For our project, we wanted to create raw source data that somewhat imitated reality. This type of data is usually messy and needs wrangling. We also tried to design it how real data engineers would. Generally, this consists of having small tables that you would later join on in an ETL process. This enables the engineer to more easily keep track of and manipulate tables. Here is the OLTP database we designed.
Businesses create data through transactions and need to store it somewhere. That’s where the OLTP database comes in. End-users should never see this database.

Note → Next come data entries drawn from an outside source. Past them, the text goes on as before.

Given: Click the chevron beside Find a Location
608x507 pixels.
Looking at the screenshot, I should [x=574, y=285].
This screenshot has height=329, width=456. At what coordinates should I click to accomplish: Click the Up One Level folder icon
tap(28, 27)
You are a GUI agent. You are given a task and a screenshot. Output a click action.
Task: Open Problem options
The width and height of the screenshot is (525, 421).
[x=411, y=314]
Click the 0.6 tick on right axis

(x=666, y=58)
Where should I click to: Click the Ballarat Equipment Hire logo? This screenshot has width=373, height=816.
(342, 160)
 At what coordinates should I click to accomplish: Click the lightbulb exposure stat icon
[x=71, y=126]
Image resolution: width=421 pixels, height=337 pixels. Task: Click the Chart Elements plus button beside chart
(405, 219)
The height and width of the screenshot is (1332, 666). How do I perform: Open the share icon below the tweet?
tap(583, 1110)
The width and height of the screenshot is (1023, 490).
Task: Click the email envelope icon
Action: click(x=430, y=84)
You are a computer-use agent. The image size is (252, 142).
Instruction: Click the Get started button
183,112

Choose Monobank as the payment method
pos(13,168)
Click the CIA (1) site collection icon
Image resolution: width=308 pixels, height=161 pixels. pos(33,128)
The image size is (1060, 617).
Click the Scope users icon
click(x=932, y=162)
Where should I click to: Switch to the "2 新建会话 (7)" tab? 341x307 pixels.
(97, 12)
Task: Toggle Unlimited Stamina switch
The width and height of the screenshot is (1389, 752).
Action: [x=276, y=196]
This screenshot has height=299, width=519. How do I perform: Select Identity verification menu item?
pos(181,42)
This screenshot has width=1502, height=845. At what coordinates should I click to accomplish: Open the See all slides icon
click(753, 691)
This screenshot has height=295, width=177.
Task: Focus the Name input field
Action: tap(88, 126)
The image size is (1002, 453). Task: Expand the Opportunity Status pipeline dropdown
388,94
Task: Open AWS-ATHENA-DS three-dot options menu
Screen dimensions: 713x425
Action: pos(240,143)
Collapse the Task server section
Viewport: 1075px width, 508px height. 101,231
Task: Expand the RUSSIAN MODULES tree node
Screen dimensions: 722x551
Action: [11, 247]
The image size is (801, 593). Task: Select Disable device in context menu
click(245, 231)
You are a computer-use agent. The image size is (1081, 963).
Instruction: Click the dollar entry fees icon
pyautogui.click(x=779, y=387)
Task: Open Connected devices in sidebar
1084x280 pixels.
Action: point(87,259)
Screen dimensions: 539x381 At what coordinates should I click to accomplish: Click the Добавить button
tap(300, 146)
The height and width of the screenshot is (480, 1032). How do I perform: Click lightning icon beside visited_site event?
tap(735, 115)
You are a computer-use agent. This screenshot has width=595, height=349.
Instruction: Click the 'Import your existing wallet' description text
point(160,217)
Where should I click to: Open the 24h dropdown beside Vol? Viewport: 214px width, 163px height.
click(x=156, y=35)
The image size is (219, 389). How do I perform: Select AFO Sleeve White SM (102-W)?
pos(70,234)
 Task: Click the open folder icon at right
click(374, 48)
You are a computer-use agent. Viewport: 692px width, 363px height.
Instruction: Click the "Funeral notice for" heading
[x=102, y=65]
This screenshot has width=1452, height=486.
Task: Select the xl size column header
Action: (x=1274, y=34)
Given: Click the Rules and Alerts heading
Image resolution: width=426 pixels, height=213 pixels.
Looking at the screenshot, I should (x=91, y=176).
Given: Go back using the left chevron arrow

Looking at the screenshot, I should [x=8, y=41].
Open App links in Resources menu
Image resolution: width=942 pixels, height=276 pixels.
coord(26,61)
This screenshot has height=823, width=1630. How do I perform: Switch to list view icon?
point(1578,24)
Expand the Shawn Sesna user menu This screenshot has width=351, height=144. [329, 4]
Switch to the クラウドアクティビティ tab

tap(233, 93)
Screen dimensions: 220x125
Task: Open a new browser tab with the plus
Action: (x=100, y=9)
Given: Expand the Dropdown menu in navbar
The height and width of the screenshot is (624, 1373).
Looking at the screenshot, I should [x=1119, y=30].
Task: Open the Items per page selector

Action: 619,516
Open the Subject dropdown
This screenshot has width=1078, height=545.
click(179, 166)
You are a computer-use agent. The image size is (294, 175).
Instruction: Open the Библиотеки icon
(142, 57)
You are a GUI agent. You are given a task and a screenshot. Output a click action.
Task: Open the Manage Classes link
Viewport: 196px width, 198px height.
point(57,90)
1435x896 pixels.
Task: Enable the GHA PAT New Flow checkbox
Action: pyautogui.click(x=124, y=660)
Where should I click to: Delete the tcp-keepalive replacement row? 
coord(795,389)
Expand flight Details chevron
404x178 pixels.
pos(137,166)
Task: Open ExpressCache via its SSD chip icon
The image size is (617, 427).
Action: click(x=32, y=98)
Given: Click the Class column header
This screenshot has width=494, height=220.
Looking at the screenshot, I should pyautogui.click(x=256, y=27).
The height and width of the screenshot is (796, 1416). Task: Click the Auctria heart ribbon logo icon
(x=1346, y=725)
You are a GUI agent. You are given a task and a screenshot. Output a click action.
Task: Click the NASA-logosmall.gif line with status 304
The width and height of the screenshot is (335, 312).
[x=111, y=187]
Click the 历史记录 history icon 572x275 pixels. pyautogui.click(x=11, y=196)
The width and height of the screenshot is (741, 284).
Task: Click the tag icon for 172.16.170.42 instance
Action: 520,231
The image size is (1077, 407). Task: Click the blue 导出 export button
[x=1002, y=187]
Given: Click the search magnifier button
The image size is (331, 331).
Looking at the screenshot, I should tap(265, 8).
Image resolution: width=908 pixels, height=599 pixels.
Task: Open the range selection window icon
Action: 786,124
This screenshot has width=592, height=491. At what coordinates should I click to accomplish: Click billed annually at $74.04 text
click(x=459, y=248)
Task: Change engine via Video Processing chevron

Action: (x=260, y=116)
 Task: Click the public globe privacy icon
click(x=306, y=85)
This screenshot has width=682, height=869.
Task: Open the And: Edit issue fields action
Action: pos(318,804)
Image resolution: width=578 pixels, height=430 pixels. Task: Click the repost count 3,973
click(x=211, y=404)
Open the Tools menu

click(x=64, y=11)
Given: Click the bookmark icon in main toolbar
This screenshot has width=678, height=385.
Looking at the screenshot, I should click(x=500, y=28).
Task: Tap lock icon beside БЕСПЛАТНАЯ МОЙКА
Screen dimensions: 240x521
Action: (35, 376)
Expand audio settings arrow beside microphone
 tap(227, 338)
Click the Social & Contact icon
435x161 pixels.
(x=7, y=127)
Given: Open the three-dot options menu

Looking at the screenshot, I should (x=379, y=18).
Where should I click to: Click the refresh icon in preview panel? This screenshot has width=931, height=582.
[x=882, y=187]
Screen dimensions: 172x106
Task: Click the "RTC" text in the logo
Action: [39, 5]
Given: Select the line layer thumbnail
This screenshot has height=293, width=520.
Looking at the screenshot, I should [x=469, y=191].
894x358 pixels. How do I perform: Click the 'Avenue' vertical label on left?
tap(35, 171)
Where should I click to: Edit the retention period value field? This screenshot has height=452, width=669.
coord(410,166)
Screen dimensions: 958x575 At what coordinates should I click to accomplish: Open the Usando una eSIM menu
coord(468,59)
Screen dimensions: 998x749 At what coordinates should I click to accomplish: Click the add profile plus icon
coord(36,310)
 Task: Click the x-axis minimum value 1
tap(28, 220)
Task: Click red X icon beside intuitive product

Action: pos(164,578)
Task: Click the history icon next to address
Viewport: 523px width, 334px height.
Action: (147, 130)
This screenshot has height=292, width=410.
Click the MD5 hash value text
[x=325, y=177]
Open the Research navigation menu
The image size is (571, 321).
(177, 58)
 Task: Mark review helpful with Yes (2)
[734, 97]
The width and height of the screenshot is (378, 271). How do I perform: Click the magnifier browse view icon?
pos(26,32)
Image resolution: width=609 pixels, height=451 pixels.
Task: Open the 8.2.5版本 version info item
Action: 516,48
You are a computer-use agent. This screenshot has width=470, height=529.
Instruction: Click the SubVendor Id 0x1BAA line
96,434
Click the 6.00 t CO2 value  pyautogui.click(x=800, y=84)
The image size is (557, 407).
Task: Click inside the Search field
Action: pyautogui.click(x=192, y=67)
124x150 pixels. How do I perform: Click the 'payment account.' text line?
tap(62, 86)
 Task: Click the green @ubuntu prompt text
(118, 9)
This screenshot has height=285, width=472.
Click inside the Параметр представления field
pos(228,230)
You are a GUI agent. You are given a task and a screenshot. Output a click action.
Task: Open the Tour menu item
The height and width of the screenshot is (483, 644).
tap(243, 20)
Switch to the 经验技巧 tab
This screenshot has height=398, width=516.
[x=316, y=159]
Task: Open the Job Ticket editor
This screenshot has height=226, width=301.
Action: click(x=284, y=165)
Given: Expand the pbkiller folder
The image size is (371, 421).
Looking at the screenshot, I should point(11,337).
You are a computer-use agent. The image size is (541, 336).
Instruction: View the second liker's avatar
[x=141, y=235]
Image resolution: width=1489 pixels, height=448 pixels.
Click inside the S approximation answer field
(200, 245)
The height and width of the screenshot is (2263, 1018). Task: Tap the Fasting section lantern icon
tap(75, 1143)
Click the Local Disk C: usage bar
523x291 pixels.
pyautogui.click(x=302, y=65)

We used Amazon Web Services free tier to create our OLTP database. In AWS, it’s called RDS (relational database service). It has row-wise storage which is optimized for writing data. Conversely, the OLAP model in AWS is the familiar Redshift. It stores data column-wise to minimize query processesing time.
For this basic project, all we had to do is make an AWS account and go to the service called RDS and click “Create database”.
We followed the steps the website took us through to make the RDS. One of the decision points was which SQL language to use - we chose postgres because it’s common and familiar. Next, we needed a SQL client to connect to it. DBeaver is a good for Mac’s, so we used that.
At this point is where we encountered friction. Thankfully, others had experienced the same errors and made good posts online on how to overcome them. Main issues were:
- “Connection timeout” error. Solution: make a security group with Amazon EC2. This was not an intuitive design by Amazon.
- Our database name didn’t work for the connection. Solution: use the default name “postgres”, not what you named your database on the Amazon RDS website…geez.
Here are screenshots of the solutions we found online that saved us:
We finally achieved a successful connection thanks to the above two posts and were glad to begin the next stage of writing python code to simulate our fake furniture company’s data. This, along with learning how to automate table creation and data insertion into the database we just made.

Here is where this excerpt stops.